# 📁 Project: RiskGuardian AI — Real-Time Risk Detection and Compliance Monitor

In [1]:
# === 00_setup.py ===
# Environment & data pipeline setup for RiskGuardian
import os
import requests
import pandas as pd
from pathlib import Path

# Setup folders
Path("data/raw").mkdir(parents=True, exist_ok=True)
Path("data/processed").mkdir(parents=True, exist_ok=True)
Path("models").mkdir(parents=True, exist_ok=True)
Path("artifacts").mkdir(parents=True, exist_ok=True)

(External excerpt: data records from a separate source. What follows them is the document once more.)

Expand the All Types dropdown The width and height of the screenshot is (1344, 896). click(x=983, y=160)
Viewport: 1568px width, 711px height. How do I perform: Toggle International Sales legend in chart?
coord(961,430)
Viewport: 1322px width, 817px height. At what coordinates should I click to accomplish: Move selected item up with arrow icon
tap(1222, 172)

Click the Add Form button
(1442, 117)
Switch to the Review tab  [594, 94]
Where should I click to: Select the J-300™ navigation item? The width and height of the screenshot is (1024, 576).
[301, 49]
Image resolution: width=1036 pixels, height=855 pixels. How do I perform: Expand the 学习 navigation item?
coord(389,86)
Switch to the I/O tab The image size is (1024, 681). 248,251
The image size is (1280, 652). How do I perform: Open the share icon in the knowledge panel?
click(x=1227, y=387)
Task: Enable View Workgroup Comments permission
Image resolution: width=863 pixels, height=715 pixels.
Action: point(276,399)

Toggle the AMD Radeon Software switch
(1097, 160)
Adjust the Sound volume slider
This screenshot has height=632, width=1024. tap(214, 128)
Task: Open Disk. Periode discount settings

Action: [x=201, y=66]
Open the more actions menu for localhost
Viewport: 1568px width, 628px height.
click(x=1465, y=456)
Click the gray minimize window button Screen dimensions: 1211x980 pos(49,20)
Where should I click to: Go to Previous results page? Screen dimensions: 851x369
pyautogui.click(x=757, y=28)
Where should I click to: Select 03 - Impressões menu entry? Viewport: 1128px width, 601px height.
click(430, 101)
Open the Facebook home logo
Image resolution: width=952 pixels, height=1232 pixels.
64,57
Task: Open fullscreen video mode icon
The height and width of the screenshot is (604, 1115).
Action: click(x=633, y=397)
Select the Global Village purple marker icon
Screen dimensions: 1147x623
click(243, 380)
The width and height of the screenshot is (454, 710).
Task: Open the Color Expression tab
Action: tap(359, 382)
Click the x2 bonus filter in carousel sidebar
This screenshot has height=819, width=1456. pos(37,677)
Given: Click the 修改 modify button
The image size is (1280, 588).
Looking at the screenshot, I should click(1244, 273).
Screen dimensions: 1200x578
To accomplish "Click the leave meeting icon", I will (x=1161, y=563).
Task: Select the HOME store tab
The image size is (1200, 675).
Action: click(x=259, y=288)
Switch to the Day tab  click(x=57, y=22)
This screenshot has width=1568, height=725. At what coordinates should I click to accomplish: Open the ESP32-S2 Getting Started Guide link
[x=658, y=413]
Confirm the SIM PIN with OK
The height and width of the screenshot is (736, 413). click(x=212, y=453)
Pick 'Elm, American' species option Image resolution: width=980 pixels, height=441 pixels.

print("✅ Folder structure created.")

# Example: SEC EDGAR 10-K Filing Data (Public Companies)
# Using sample ticker to simulate fetching filings
BASE_URL = "https://data.sec.gov/submissions/CIK0000320193.json"  # Apple Inc.
HEADERS = {"User-Agent": "RiskGuardianBot/0.1"}

response = requests.get(BASE_URL, headers=HEADERS)
if response.status_code == 200:
    data = response.json()
    pd.json_normalize(data['filings']['recent']).to_csv("data/raw/sec_filings_sample.csv", index=False)
    print("✅ Sample SEC filings data fetched and saved.")
else:
    print(f"❌ Failed to fetch SEC data: {response.status_code}")

# === 01_preprocess.py ===
# Basic cleaning and prep of fetched filings
import pandas as pd

df = pd.read_csv("data/raw/sec_filings_sample.csv")
df = df[['accessionNumber', 'reportDate', 'form', 'primaryDocument']]
df = df[df['form'].isin(['10-K', '10-Q'])]
df.to_csv("data/processed/sec_filings_clean.csv", index=False)
print("✅ Processed and filtered SEC filings.")


✅ Folder structure created.
✅ Sample SEC filings data fetched and saved.
✅ Processed and filtered SEC filings.